Now, this is much easier said than done, but it's not nearly as difficult as it may seem. What does this mean? It means that when a player raises and it's on you to act, you should have an idea how your other opponents are going to react to any decision that you make. Is there a loose guy behind you that calls everything? Is there a player who will 3-bet if you just call? These are the types of critical analysis that you can make to simplify and better play in any pot with multiple players pre-flop.
The type of pot that you are playing in, your hand strength, and your position are going to be the three most critical factors that are known to you. There are other variables at play as well, such as your other opponents that are also in the hand, but how these affect your hand aren't going to be known right away. Look at it this way; you have things that you know and things that you don't yet know. Once you take the known information, you'll be able to better figure out what you don't know. It may sound like I am talking in circles, and it's partially because I am. You have to connect this line to that line in order for everything to make sense. Ok, this article is becoming a bit too philosophical, so on to the examples and real life illustrations.
Type of Pot
The type of pot that you are playing in is in reference to whether the action is limped, raised, re-raised, and so on and so forth. If you are in a limped pot you should automatically be assuming that your opponents do not have exceptionally strong hands. If you are in a raised pot, you should give more credit to the players who are still hanging around. If you are in a re-raised pot, you better have a very strong hand if you are continuing on. Hopefully this basic outlook on the type of pot that you are playing didn't confuse you, as it is the framework for anything that you do from here on out in the hand.
Hand strength is something that you should already have a feel for. No one has to tell you that pocket queens are a good hand. The time where hand strength comes into play will be when it alters your decision. Using the pocket queens example, pretend that you are in late position and a middle position player makes an open raise. Yes, you have pocket queens, but they are hardly the nuts. Do you have to raise? Of course, but what if the big blind calls? What if the small blind re-raises? These are the types of things that you should really be thinking about, not just how much you are going to raise.

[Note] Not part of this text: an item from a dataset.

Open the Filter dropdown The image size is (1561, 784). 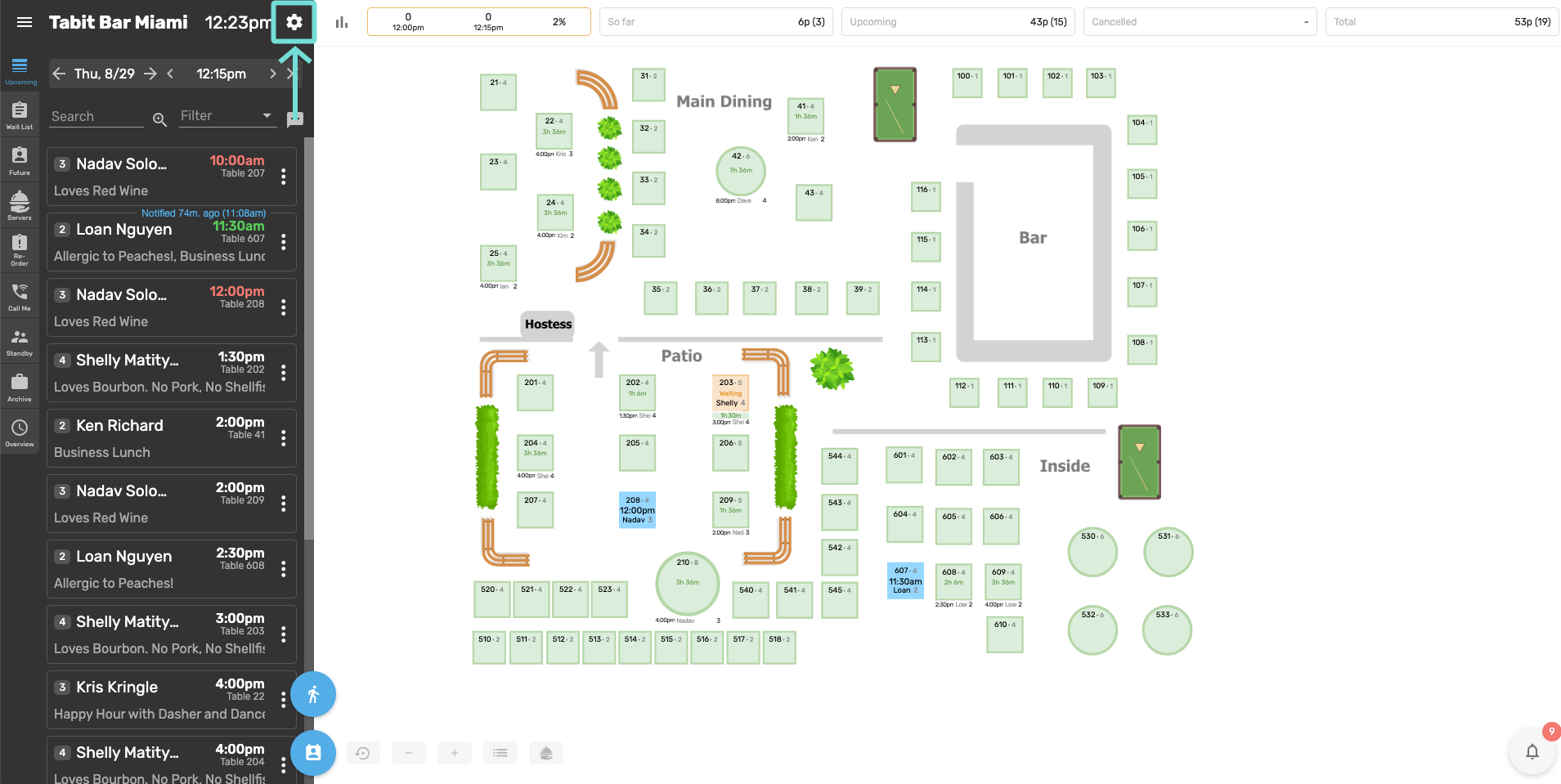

One of the worst ways to approach poker, especially pre-flop is to think only about your own actions. Before you raise 5x, think about what will happen if you are re-raised. A 3x raise could give you room to stay in the hand whereas a 5x raise could price you out. Hand strength is obvious, but you need to carve the value of a hand into the situation that it's a part of. Everything is relative, and this is never truer than with hand strength.

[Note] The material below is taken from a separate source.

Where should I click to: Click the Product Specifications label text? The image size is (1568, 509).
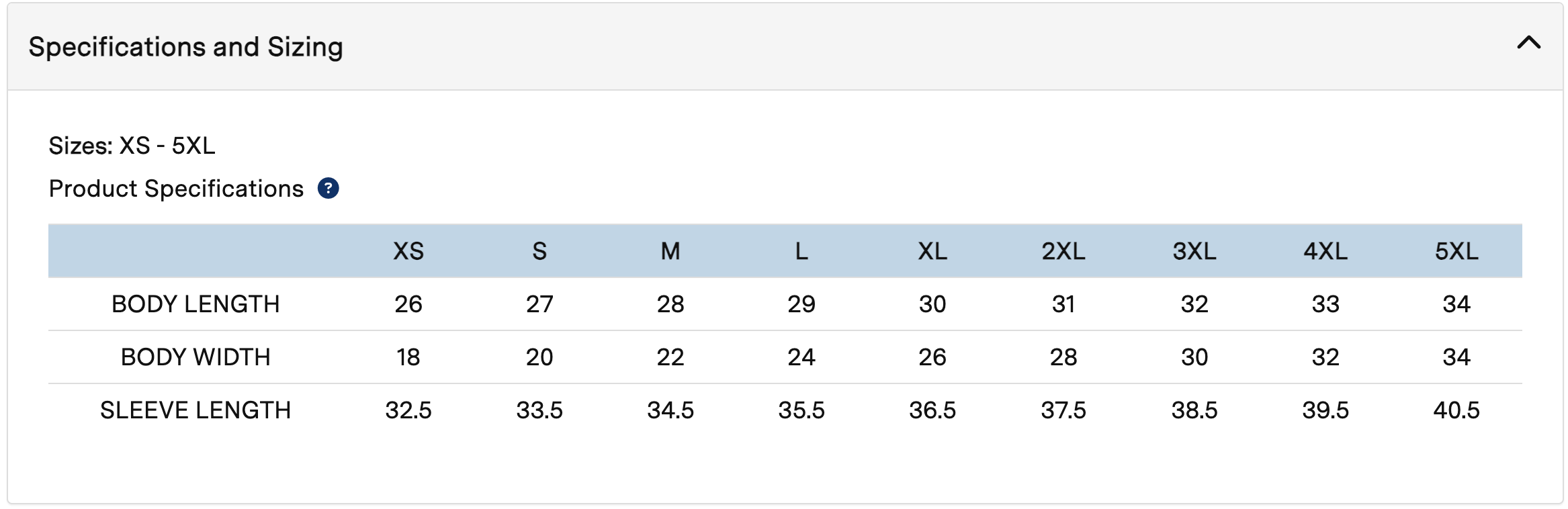pos(176,189)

Position, position, position: it seems like a recurring theme in poker because it most definitely is. You'll have a much better chance at isolating when you are in position than when you are under the gun, for example. Likewise, a big hand (like pocket queens) is going to raise more from early position than it might need to from late position. You want to push a lot of people out but keep a few in at the right price when you are in early position with a big hand, but in late position you just want to keep the field firm. These are the types of adjustments that will need to be made when considering position in multi-way pre-flop pots.
Your opponents are the one thing that you can never be sure of. Even if a player has been mucking every hand the entire night, there's no guaranteed way to know that they are going to fold when you 3-bet from the button. Your ultimate objective is to use all of the things that are set in stone (type of pot, hand strength, and position) in an attempt to set yourself up for the most likely of outcomes. If you are in a raised pot with a loose player while holding a big hand in late position, you'll be able to raise big. If you are in a limped pot against a tight player while holding a moderate hand in late position, a small raise will do the trick. Note that every base was touched in those two examples and that the proper move was affected accordingly.

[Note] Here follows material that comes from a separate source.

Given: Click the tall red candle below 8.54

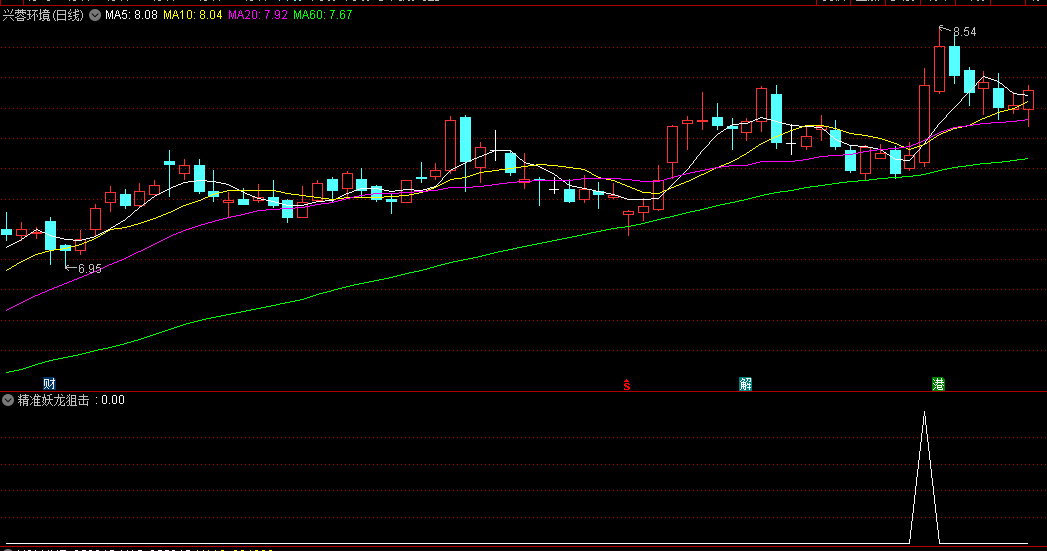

Much, even most of pre-flop play is easily understood by most players. The problem for many is being able to put all of the information together in order to form one coherent, profitable play. You may play poker and have a reasonable idea of what the proper move is, but it's the fine adjustments that will ultimately separate the losers, break even players, winners, and big winners. For a few sessions, take the time to really think out your pre-flop moves in multi-way pots before you make them. Odds are that you will consider something that you hadn't before and you'll shift up your play as a result.